- **Seçilen metin**:
---
Siz 100 yıl önce 'Meclisten önce ordu gerekir, para gerekir.' diyenlere 'Evvela meclis sonra ordu. Orduyu yapacak millet ve ona vekaleten meclistir.' demek suretiyle millet iradesini, o günkü zor şartlarda dahi her şeyin önüne koymuştunuz. Bu şiarla sağlam temeller üzerine inşa ettiğiniz Meclisimiz, orduyu da kurmuş, düşmanı da yenmiştir. Türkiye Büyük Millet Meclisimiz, kuruluşundan itibaren sahip olduğu bu ruhla çizdiğiniz o kutlu yolda, yılmadan yürümeye devam etmektedir.
Emanetiniz olan Cumhuriyetimiz güvenli ellerdedir, devletimize yönelik her türlü tehdide karşı milletimiz yekvücut olarak mücadele etme azim ve kararlılığındadır. Bu vesileyle sizi ve Milli Mücadele'yi birlikte yürüttüğünüz yol arkadaşlarınızı ve ahirete intikal etmiş milletvekillerimizi rahmet ve minnetle yad ediyorum. Ruhunuz şad olsun."
BİRİNCİ MECLİS'TE ANMA TÖRENİ
TBMM Başkanı Mustafa Şentop ve beraberindeki devlet erkanı, 23 Nisan Ulusal Egemenlik ve Çocuk Bayramı ile TBMM'nin 102. açılış yıl dönümü dolayısıyla Birinci Meclis'teki anma törenine katıldı.
TBMM BAŞKANI ŞENTOP: MİLLİ MÜCADELEMİZİN İLK ESASI ŞÜPHESİZ Kİ TAM BAĞIMSIZLIK HEDEFİDİR
Türkiye Büyük Millet Meclisi (TBMM) Başkanı Mustafa Şentop, "Milli mücadelemizin ilk esası şüphesiz ki tam bağımsızlık hedefidir" dedi.
TBMM'nin açılışının 102. yıl anma ve 23 Nisan Ulusal Egemenlik ve Çocuk Bayramı töreni kapsamın birinci mecliste konuşma yaptı. Konuşmasında birinci meclisin, milli mücadelenin ve milli iradenin tecessüm ettiği, bir büyük mananın fizik bir mekana, bir binaya dönüştüğü yer olduğunu vurguladı.
---
- **Gösterilen veriler**:
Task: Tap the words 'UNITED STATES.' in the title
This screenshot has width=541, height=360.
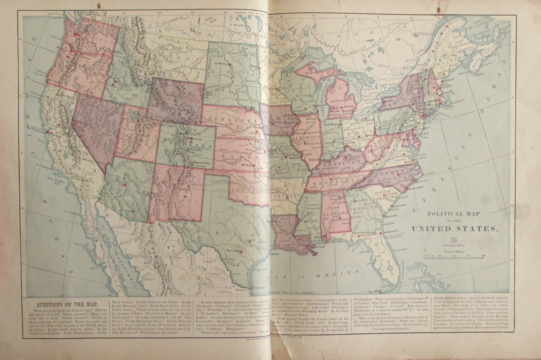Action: click(x=454, y=229)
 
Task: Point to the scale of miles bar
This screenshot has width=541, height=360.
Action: click(x=454, y=256)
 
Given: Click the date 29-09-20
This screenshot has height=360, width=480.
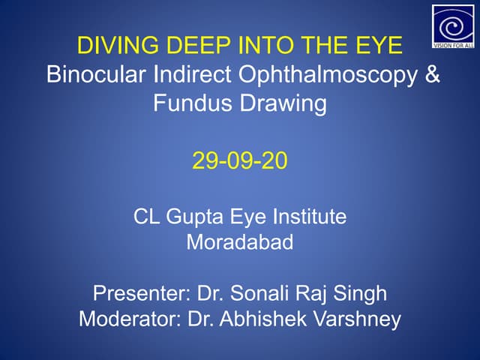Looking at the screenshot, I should [239, 160].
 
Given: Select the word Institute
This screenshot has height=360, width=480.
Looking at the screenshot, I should [308, 218].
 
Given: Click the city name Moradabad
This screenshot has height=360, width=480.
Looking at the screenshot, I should [239, 242].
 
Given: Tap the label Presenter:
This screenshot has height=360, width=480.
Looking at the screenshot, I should [140, 292].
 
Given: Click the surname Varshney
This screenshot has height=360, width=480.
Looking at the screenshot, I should [359, 320].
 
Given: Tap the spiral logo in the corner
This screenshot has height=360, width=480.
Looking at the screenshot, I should [453, 26].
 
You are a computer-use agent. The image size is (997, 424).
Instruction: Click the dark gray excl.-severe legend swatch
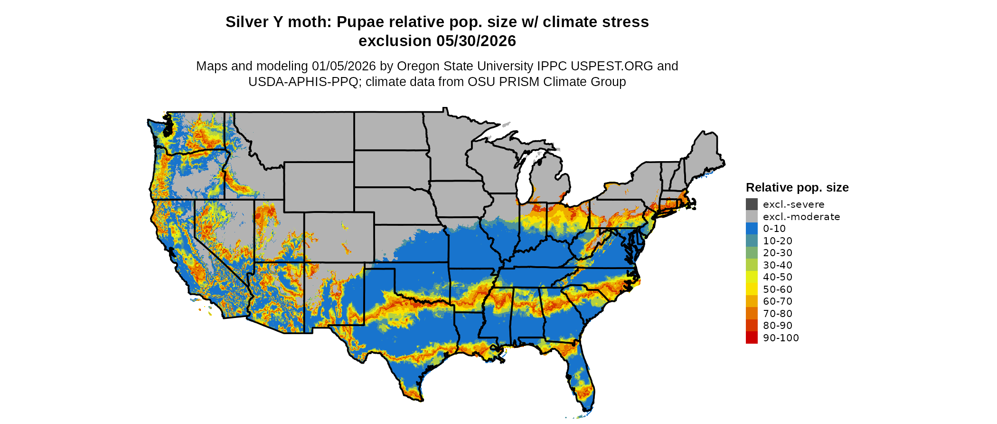tap(752, 204)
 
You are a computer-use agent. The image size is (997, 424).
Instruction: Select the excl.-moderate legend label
tap(801, 217)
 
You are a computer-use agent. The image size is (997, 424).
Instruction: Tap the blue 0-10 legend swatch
tap(752, 229)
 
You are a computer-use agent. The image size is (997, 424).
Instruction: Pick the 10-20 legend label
tap(778, 241)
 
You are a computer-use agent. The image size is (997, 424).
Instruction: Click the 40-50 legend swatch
tap(752, 277)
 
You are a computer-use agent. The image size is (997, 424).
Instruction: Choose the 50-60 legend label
tap(778, 289)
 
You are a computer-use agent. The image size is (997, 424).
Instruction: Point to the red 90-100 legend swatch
tap(752, 338)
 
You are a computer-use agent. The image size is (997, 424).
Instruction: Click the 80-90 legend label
tap(778, 326)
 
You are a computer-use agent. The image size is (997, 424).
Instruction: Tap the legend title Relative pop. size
tap(797, 187)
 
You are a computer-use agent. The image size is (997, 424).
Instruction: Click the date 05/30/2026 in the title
tap(476, 41)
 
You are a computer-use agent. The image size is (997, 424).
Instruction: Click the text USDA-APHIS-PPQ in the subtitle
tap(303, 82)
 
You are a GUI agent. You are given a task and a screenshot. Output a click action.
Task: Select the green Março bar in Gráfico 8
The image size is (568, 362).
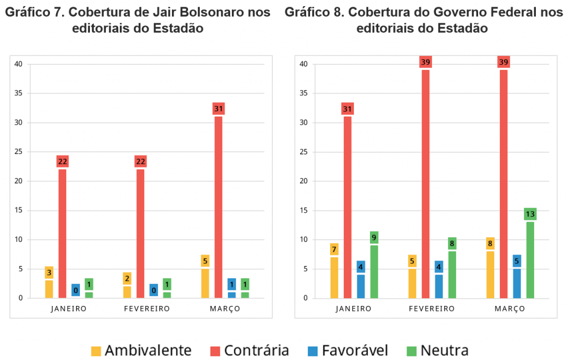coord(530,260)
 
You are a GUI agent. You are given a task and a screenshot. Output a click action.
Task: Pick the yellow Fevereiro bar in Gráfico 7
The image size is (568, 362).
coord(127,292)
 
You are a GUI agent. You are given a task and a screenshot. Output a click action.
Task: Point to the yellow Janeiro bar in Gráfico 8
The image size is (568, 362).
coord(334,277)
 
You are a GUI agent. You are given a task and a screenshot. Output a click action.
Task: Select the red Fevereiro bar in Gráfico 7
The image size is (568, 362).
coord(140,233)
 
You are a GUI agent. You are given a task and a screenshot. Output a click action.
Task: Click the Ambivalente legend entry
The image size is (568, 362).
coord(142,350)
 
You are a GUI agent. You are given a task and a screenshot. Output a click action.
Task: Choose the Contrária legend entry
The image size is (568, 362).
coord(250,350)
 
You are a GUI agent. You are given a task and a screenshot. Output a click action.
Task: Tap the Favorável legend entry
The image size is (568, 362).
coord(347,350)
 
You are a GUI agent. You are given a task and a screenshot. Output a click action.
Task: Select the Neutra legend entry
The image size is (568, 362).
coord(438,350)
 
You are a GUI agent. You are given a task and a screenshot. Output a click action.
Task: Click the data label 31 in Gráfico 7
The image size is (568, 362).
coord(218,109)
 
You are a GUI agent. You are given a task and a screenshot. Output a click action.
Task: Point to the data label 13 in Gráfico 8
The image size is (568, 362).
coord(530,214)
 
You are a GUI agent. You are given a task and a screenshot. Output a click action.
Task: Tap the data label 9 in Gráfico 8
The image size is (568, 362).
coord(374,238)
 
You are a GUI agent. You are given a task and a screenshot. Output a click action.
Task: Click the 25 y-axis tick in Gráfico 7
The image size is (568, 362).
coord(18,152)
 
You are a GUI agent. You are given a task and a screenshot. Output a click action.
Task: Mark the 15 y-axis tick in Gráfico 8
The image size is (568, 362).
coord(303,210)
---
- **Verilen görev**: Seçilen metinde "BİRİNCİ MECLİS'TE ANMA" sözleriyle başlayıp "anma törenine katıldı." sözleriyle biten bölümü hiçbir değişiklik yapmadan yazıya geçirin. Kayıtlar, metinden ayrı ve bağımsız bir malzemedir.

- **Çözüm**:
BİRİNCİ MECLİS'TE ANMA TÖRENİ
TBMM Başkanı Mustafa Şentop ve beraberindeki devlet erkanı, 23 Nisan Ulusal Egemenlik ve Çocuk Bayramı ile TBMM'nin 102. açılış yıl dönümü dolayısıyla Birinci Meclis'teki anma törenine katıldı.